On a server with 100,000 context switches per second (moderate load), the cache pollution effect can account for 10–30% of total CPU time consumed — even if each individual switch takes only 2 µs.

Context Switch Timeline Diagram

CPU State Save/Restore Reference Table

Voluntary vs Involuntary Context Switches

A voluntary context switch occurs when the task explicitly relinquishes the CPU: calling sleep(), pthread_cond_wait(), blocking on I/O, or calling sched_yield(). The process moves from TASK_RUNNING to TASK_INTERRUPTIBLE or TASK_UNINTERRUPTIBLE.

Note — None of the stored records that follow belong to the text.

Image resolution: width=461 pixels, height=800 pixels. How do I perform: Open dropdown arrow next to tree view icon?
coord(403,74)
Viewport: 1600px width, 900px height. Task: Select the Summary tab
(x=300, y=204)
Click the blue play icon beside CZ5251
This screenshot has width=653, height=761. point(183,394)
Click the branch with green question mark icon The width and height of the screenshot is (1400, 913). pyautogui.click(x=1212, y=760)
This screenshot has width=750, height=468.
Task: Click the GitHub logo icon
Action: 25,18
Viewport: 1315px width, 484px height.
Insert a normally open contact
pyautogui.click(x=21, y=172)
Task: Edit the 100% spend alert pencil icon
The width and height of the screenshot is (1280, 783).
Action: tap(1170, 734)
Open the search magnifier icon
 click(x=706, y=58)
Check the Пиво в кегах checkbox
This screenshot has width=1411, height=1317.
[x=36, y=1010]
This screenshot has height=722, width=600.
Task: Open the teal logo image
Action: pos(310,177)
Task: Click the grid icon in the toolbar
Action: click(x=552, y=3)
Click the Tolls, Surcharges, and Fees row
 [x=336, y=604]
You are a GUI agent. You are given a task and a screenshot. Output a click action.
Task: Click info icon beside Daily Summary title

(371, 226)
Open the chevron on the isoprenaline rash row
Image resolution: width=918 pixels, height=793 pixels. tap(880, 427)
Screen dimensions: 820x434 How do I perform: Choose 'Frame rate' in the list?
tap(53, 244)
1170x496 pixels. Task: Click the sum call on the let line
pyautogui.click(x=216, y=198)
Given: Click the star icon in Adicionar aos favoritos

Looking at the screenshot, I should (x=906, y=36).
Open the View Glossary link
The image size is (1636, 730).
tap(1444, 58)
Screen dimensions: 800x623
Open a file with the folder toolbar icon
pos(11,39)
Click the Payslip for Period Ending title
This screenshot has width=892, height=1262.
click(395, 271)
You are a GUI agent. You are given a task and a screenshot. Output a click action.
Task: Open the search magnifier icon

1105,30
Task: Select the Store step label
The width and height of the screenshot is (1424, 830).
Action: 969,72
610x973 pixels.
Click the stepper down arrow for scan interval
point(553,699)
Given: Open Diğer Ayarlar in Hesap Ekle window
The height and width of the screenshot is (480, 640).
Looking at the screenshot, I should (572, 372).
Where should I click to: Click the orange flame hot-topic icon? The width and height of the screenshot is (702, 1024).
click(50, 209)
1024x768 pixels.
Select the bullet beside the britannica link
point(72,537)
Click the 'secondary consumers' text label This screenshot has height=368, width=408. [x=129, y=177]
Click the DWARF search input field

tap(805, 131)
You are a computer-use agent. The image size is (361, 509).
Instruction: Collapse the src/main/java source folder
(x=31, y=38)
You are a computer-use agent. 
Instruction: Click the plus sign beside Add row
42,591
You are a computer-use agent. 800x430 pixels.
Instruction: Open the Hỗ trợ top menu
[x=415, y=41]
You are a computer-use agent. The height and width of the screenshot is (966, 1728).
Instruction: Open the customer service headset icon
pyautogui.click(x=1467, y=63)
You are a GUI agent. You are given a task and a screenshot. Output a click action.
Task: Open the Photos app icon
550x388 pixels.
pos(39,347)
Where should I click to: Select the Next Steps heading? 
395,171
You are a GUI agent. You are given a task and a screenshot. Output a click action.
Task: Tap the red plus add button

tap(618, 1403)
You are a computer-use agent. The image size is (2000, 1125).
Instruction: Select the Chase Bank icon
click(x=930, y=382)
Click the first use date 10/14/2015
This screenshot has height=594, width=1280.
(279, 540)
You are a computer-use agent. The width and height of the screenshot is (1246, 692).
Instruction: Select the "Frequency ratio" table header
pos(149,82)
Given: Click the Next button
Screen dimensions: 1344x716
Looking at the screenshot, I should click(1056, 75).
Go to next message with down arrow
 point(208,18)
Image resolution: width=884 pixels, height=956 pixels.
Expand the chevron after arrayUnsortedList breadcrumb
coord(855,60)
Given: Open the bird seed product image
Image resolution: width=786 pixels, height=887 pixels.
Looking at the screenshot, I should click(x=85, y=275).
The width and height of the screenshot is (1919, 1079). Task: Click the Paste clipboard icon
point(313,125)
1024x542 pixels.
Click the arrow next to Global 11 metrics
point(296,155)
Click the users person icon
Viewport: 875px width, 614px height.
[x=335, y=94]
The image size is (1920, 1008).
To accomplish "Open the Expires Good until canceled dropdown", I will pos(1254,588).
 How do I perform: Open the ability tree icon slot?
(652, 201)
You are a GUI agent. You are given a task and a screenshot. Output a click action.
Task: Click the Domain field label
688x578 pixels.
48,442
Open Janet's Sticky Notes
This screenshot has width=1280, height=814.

An involuntary context switch occurs when the scheduler preempts a running task — typically because its time quantum expired or a higher-priority task became runnable. The task remains TASK_RUNNING but is moved from the running CPU back to the runqueue.

Both are tracked in /proc/[PID]/status:

voluntary_ctxt_switches:    12847
nonvoluntary_ctxt_switches:  3291

A high nonvoluntary_ctxt_switches count relative to voluntary indicates CPU starvation — the process is being preempted before it wants to yield, a sign of CPU contention.

Key Takeaways

Context switching is cheap per operation but expensive at scale because of cache pollution. The direct cost (microseconds) is rarely the bottleneck. The indirect cost — working set eviction and branch predictor reset — is what limits context-switch-heavy workloads.

NUMA-aware scheduling, CPU affinity (taskset, sched_setaffinity()), and PCID all exist to mitigate these indirect costs. A process pinned to a single core with taskset has perfect cache warmth and zero TLB disruption — useful for latency-sensitive real-time tasks.

When a performance profile shows high system time and high cache miss rates with moderate CPU utilization, the diagnosis is usually excessive context switching — often caused by too many threads competing for too few CPU cores, or by lock contention driving frequent voluntary yields.